I nostalgici del calcio sono sempre esistiti ed esisteranno per sempre: sono stati quelli per cui Rivera e Mazzola erano meglio di Baggio e Del Piero, per cui esiste un solo Ronaldo, quello vero, sono quelli per cui Haaland e Mbappé non saranno mai all’altezza di Messi, e un giorno saranno quelli per cui Haaland e Mbappé? Nessuno come loro. Al di là della veridicità di queste visioni, siamo nel campo delle opinioni e ognuno di noi è legittimato ad avere la sua, resta il fatto che paragonare due calciatori di epoche diverse non ha molto senso: i cambi di contesto, tecnico ed economico, incidono troppo perché un giudizio assoluto possa essere verificato in maniera certa, oggettiva. È per questo, forse, che Kieran Maguire e il suo collega Jason Laws, due esperti inglesi di finanza calcistica, hanno creato un algoritmo che permette di ricalcolare – quindi di riadattare – le cifre del calciomercato di un tempo all’era contemporanea, tenendo conto di diversi aspetti: l’inflazione del mondo reale e quella (ben più significativa) vissuta dal calcio, l’aumento degli introiti dei club, degli investimenti da parte degli sponsor e delle tv.

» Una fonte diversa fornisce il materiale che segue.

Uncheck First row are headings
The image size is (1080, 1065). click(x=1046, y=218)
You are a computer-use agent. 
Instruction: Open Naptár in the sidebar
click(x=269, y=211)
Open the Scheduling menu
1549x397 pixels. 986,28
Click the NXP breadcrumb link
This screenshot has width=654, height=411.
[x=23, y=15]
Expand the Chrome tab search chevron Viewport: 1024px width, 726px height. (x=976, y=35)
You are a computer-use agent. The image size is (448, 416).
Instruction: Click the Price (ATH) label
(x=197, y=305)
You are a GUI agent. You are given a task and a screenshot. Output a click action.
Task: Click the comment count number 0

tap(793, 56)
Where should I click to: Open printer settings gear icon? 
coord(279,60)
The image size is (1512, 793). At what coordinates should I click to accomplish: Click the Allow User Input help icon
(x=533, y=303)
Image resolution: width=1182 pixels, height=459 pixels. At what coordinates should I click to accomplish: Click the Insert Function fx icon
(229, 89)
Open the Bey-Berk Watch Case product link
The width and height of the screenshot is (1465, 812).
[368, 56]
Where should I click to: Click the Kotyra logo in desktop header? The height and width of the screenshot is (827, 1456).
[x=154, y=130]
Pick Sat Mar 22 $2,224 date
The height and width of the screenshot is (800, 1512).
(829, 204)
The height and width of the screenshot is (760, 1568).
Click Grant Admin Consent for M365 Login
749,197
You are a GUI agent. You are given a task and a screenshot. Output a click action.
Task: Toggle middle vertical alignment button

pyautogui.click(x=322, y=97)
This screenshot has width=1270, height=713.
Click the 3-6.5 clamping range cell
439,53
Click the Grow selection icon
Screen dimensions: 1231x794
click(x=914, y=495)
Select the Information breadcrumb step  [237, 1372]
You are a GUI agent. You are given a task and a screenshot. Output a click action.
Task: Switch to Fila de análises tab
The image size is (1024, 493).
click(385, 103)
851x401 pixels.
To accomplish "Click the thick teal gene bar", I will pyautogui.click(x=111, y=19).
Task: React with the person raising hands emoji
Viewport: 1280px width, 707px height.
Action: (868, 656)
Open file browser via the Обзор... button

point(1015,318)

The Athletic ha utilizzato questo algoritmo partendo dai trasferimenti più ricchi nelle varie stagioni della Premier League versione moderna, quindi dagli anni Novanta a oggi, e sono venute fuori delle cifre incredibili. Per esempio: il passaggio di Alan Shearer dal Blackburn al Newcastle, finalizzato nel 1996 per 18 milioni di euro, nel 2019 sarebbe costato 265 milioni. Perché nel 2019? Per comodità di calcolo, Maguire e Laws hanno deciso di “fermare il tempo” ai giorni prima della pandemia, senza lo shock finanziario causato dal lockdown, dallo stop forzato ai campionati, dagli stadi chiusi. In ogni caso si tratterebbe di una cifra non proprio irrealistica, vicina ai 300 milioni di cui si parla in questi giorni per il futuro passaggio di Haaland al Manchester City o al Real Madrid. Sempre guardando agli anni Novanta o ai primi Duemila, scopriamo che il trasferimento di Verón dalla Lazio al Manchester United (costato 42 milioni di euro nel 2001) oggi frutterebbe 185 milioni alla squadra biancoceleste, mentre l’Arsenal dovrebbe sborsare 140 milioni per Bergkamp e 106 milioni per Titì Henry, quando invece a loro tempo i Gunners versarono 11 milioni all’Inter per l’olandese (nel 1995) e 16 milioni alla Juve per il francese (nel 1999). In realtà il calcolatore di Maguire e Laws può cambiare le cose anche a breve distanza di tempo. Nella lista dei trasferimenti più ricchi della storia della Premier League c’è ovviamente quello di Paul Pogba, passato dalla Juve al Manchester United per 110 milioni di euro nell’estate 2016. Fino all’arrivo di Grealish al City, avvenuto l’estate scorsa, Pogba allo United era il colpo in entrata più ricco nella storia del massimo campionato inglese, eppure nel 2019 la stessa operazione sarebbe costata di più, addirittura 150 milioni di euro.

Ora, come detto, i prezzi sono leggermente e mediamente più bassi a causa della pandemia, ma prima o poi torneranno a salire. Lo ha detto proprio Alan Shearer, interpellato da The Athletic come ex giocatore più costoso della storia del calcio: «Sono abbastanza anziano da ricordare il 1979, quando Trevor Francis si unì al Nottingham Forest e divenne il primo giocatore britannico costato un milione di sterline. Allora sembrava una cifra stravagante e impossibile: “Mio Dio. Quanto?!”, dicevano tutti. Quando mi sono trasferito al Newcastle, tutti dicevano lo stesso. È difficile credere che le commissioni di trasferimento siano cresciute così tanto, tutti pensano che prima o poi questo aumento si fermerà, ma da quanto tempo lo diciamo?».